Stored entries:
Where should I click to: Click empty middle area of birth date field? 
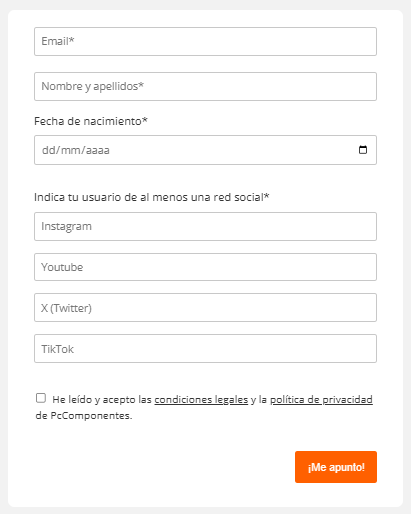233,150
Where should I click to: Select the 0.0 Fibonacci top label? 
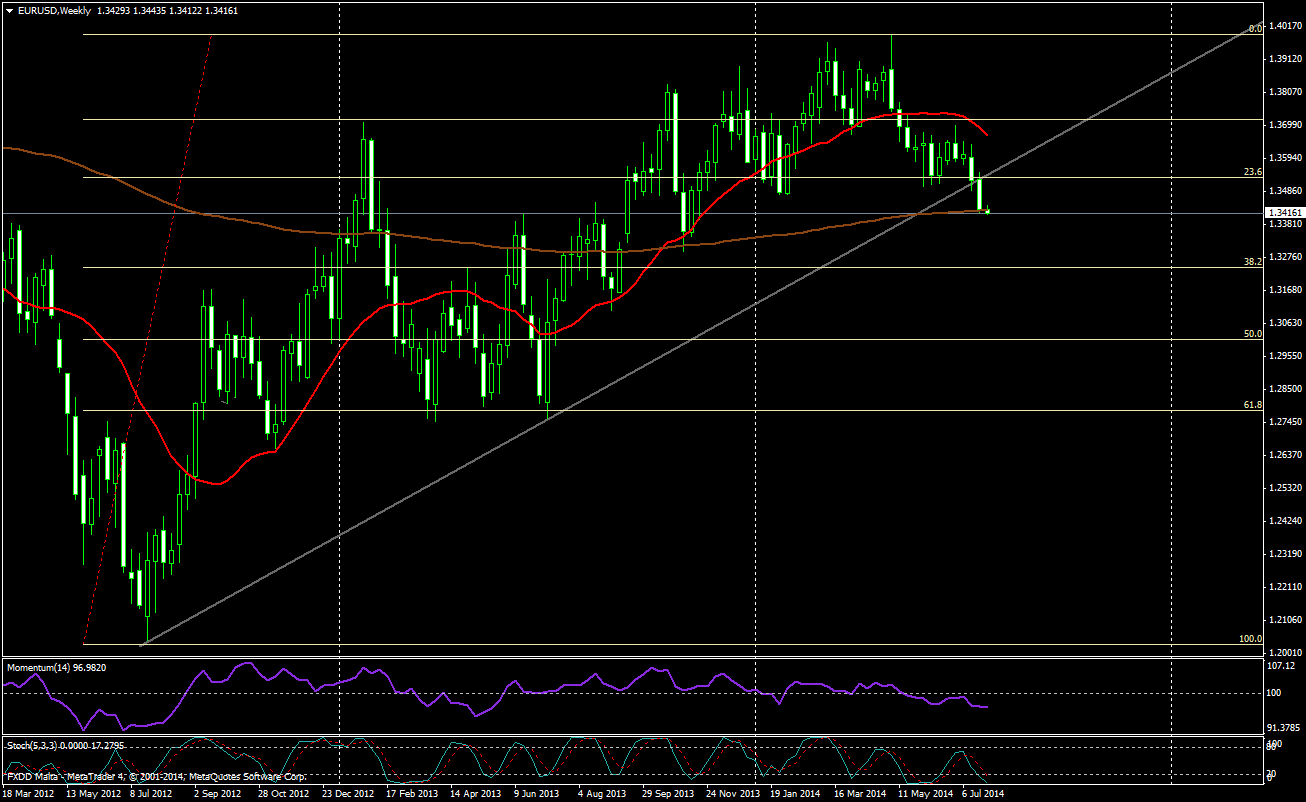pos(1253,28)
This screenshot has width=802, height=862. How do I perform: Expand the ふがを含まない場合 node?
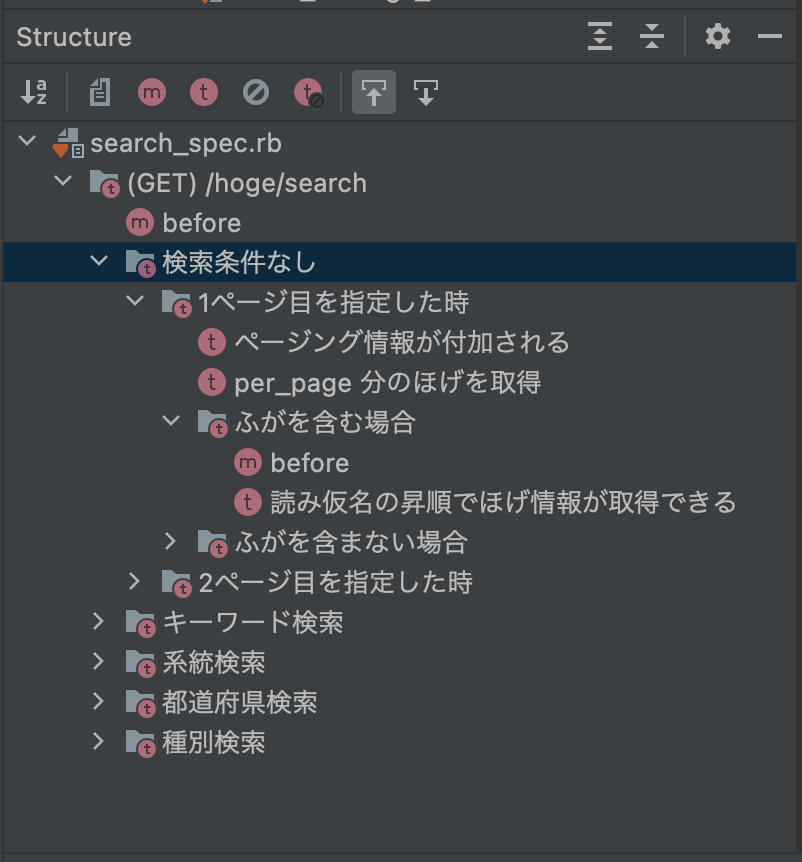pyautogui.click(x=171, y=542)
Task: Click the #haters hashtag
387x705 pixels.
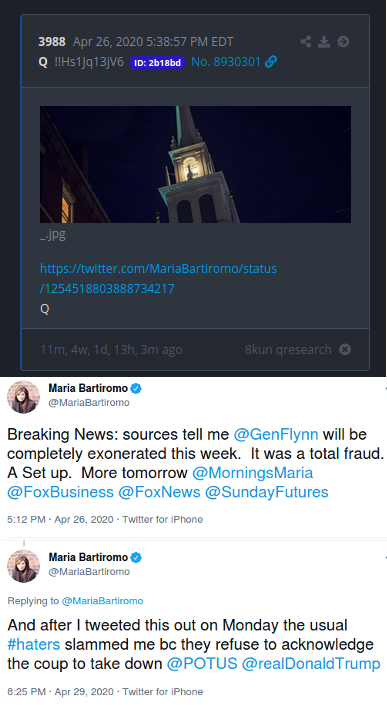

[Assignment]:
The required output is every line from the one containing "Where should I click to: Select" through the last line of the data above, restated exactly and without pictures.

[Response]:
Where should I click to: Select the 0.0 Fibonacci top label? 
pos(1253,28)
This screenshot has width=802, height=862. How do I perform: Expand the ふがを含まない場合 node?
pyautogui.click(x=171, y=542)
Task: Click the #haters hashtag
387x705 pixels.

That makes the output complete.